━━━ Records provided ━━━

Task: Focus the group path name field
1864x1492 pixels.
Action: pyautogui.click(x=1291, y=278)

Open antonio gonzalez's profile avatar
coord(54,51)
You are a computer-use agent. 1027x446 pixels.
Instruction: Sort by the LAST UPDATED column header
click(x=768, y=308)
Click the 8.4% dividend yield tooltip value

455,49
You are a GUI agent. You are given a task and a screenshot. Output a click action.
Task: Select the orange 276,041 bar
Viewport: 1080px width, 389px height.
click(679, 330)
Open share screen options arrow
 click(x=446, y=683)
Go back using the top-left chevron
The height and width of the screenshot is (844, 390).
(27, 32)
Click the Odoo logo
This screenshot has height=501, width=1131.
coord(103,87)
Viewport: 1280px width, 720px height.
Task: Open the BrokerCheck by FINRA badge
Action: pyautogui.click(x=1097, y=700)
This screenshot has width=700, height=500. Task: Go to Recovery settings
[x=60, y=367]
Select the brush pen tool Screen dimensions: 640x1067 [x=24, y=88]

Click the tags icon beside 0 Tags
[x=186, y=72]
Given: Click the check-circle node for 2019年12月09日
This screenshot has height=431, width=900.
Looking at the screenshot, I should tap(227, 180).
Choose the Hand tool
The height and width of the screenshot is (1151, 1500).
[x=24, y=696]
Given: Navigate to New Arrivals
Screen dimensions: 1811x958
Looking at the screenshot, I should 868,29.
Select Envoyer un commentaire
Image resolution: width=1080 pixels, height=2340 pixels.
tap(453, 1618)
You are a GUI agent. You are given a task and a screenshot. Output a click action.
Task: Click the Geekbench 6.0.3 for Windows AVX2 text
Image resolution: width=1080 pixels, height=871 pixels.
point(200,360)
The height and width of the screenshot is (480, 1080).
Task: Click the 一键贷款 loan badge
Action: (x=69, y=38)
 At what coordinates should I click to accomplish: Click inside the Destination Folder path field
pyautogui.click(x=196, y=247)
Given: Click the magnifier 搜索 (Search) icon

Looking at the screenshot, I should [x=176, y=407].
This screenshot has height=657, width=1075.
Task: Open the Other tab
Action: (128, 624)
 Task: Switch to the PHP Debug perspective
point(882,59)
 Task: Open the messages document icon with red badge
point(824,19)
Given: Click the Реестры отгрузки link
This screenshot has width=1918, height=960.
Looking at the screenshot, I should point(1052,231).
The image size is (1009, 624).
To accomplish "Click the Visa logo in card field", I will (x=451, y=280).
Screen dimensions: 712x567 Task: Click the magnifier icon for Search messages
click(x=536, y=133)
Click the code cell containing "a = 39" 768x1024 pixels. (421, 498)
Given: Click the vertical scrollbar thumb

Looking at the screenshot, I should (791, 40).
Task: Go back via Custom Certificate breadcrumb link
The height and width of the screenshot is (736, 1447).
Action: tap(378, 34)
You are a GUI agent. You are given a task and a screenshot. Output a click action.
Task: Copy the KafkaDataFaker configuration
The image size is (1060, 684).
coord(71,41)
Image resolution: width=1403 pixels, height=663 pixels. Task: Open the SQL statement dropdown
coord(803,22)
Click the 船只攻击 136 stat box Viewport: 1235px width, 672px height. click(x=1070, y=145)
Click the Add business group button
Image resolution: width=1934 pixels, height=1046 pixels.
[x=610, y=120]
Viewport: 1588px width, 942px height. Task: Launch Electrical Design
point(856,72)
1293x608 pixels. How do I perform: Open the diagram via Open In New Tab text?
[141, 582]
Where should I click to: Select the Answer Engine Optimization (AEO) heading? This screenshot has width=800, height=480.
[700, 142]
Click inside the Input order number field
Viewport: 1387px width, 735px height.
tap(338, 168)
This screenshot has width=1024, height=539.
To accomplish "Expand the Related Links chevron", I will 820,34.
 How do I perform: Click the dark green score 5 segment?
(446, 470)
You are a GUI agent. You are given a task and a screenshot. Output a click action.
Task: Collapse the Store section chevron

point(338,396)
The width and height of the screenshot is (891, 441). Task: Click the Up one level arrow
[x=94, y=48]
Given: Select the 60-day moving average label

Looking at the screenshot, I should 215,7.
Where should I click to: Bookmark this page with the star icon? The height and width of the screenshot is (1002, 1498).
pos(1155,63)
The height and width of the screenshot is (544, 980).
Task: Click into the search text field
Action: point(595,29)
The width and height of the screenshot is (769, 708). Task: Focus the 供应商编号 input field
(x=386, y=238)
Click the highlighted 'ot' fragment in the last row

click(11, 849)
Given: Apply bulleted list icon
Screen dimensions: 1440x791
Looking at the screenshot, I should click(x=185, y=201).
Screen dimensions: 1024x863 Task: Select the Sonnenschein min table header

━━━

When you reach the end of the records, set them all down again exactly.

Task: Focus the group path name field
1864x1492 pixels.
Action: pyautogui.click(x=1291, y=278)

Open antonio gonzalez's profile avatar
coord(54,51)
You are a computer-use agent. 1027x446 pixels.
Instruction: Sort by the LAST UPDATED column header
click(x=768, y=308)
Click the 8.4% dividend yield tooltip value

455,49
You are a GUI agent. You are given a task and a screenshot. Output a click action.
Task: Select the orange 276,041 bar
Viewport: 1080px width, 389px height.
click(679, 330)
Open share screen options arrow
 click(x=446, y=683)
Go back using the top-left chevron
The height and width of the screenshot is (844, 390).
(27, 32)
Click the Odoo logo
This screenshot has height=501, width=1131.
coord(103,87)
Viewport: 1280px width, 720px height.
Task: Open the BrokerCheck by FINRA badge
Action: pyautogui.click(x=1097, y=700)
This screenshot has width=700, height=500. Task: Go to Recovery settings
[x=60, y=367]
Select the brush pen tool Screen dimensions: 640x1067 [x=24, y=88]

Click the tags icon beside 0 Tags
[x=186, y=72]
Given: Click the check-circle node for 2019年12月09日
This screenshot has height=431, width=900.
Looking at the screenshot, I should tap(227, 180).
Choose the Hand tool
The height and width of the screenshot is (1151, 1500).
[x=24, y=696]
Given: Navigate to New Arrivals
Screen dimensions: 1811x958
Looking at the screenshot, I should 868,29.
Select Envoyer un commentaire
Image resolution: width=1080 pixels, height=2340 pixels.
tap(453, 1618)
You are a GUI agent. You are given a task and a screenshot. Output a click action.
Task: Click the Geekbench 6.0.3 for Windows AVX2 text
Image resolution: width=1080 pixels, height=871 pixels.
point(200,360)
The height and width of the screenshot is (480, 1080).
Task: Click the 一键贷款 loan badge
Action: (x=69, y=38)
 At what coordinates should I click to accomplish: Click inside the Destination Folder path field
pyautogui.click(x=196, y=247)
Given: Click the magnifier 搜索 (Search) icon

Looking at the screenshot, I should [x=176, y=407].
This screenshot has height=657, width=1075.
Task: Open the Other tab
Action: (128, 624)
 Task: Switch to the PHP Debug perspective
point(882,59)
 Task: Open the messages document icon with red badge
point(824,19)
Given: Click the Реестры отгрузки link
This screenshot has width=1918, height=960.
Looking at the screenshot, I should point(1052,231).
The image size is (1009, 624).
To accomplish "Click the Visa logo in card field", I will (x=451, y=280).
Screen dimensions: 712x567 Task: Click the magnifier icon for Search messages
click(x=536, y=133)
Click the code cell containing "a = 39" 768x1024 pixels. (421, 498)
Given: Click the vertical scrollbar thumb

Looking at the screenshot, I should (791, 40).
Task: Go back via Custom Certificate breadcrumb link
The height and width of the screenshot is (736, 1447).
Action: tap(378, 34)
You are a GUI agent. You are given a task and a screenshot. Output a click action.
Task: Copy the KafkaDataFaker configuration
The image size is (1060, 684).
coord(71,41)
Image resolution: width=1403 pixels, height=663 pixels. Task: Open the SQL statement dropdown
coord(803,22)
Click the 船只攻击 136 stat box Viewport: 1235px width, 672px height. click(x=1070, y=145)
Click the Add business group button
Image resolution: width=1934 pixels, height=1046 pixels.
[x=610, y=120]
Viewport: 1588px width, 942px height. Task: Launch Electrical Design
point(856,72)
1293x608 pixels. How do I perform: Open the diagram via Open In New Tab text?
[141, 582]
Where should I click to: Select the Answer Engine Optimization (AEO) heading? This screenshot has width=800, height=480.
[700, 142]
Click inside the Input order number field
Viewport: 1387px width, 735px height.
tap(338, 168)
This screenshot has width=1024, height=539.
To accomplish "Expand the Related Links chevron", I will 820,34.
 How do I perform: Click the dark green score 5 segment?
(446, 470)
You are a GUI agent. You are given a task and a screenshot. Output a click action.
Task: Collapse the Store section chevron

point(338,396)
The width and height of the screenshot is (891, 441). Task: Click the Up one level arrow
[x=94, y=48]
Given: Select the 60-day moving average label

Looking at the screenshot, I should 215,7.
Where should I click to: Bookmark this page with the star icon? The height and width of the screenshot is (1002, 1498).
pos(1155,63)
The height and width of the screenshot is (544, 980).
Task: Click into the search text field
Action: point(595,29)
The width and height of the screenshot is (769, 708). Task: Focus the 供应商编号 input field
(x=386, y=238)
Click the highlighted 'ot' fragment in the last row

click(11, 849)
Given: Apply bulleted list icon
Screen dimensions: 1440x791
Looking at the screenshot, I should click(x=185, y=201).
Screen dimensions: 1024x863 Task: Select the Sonnenschein min table header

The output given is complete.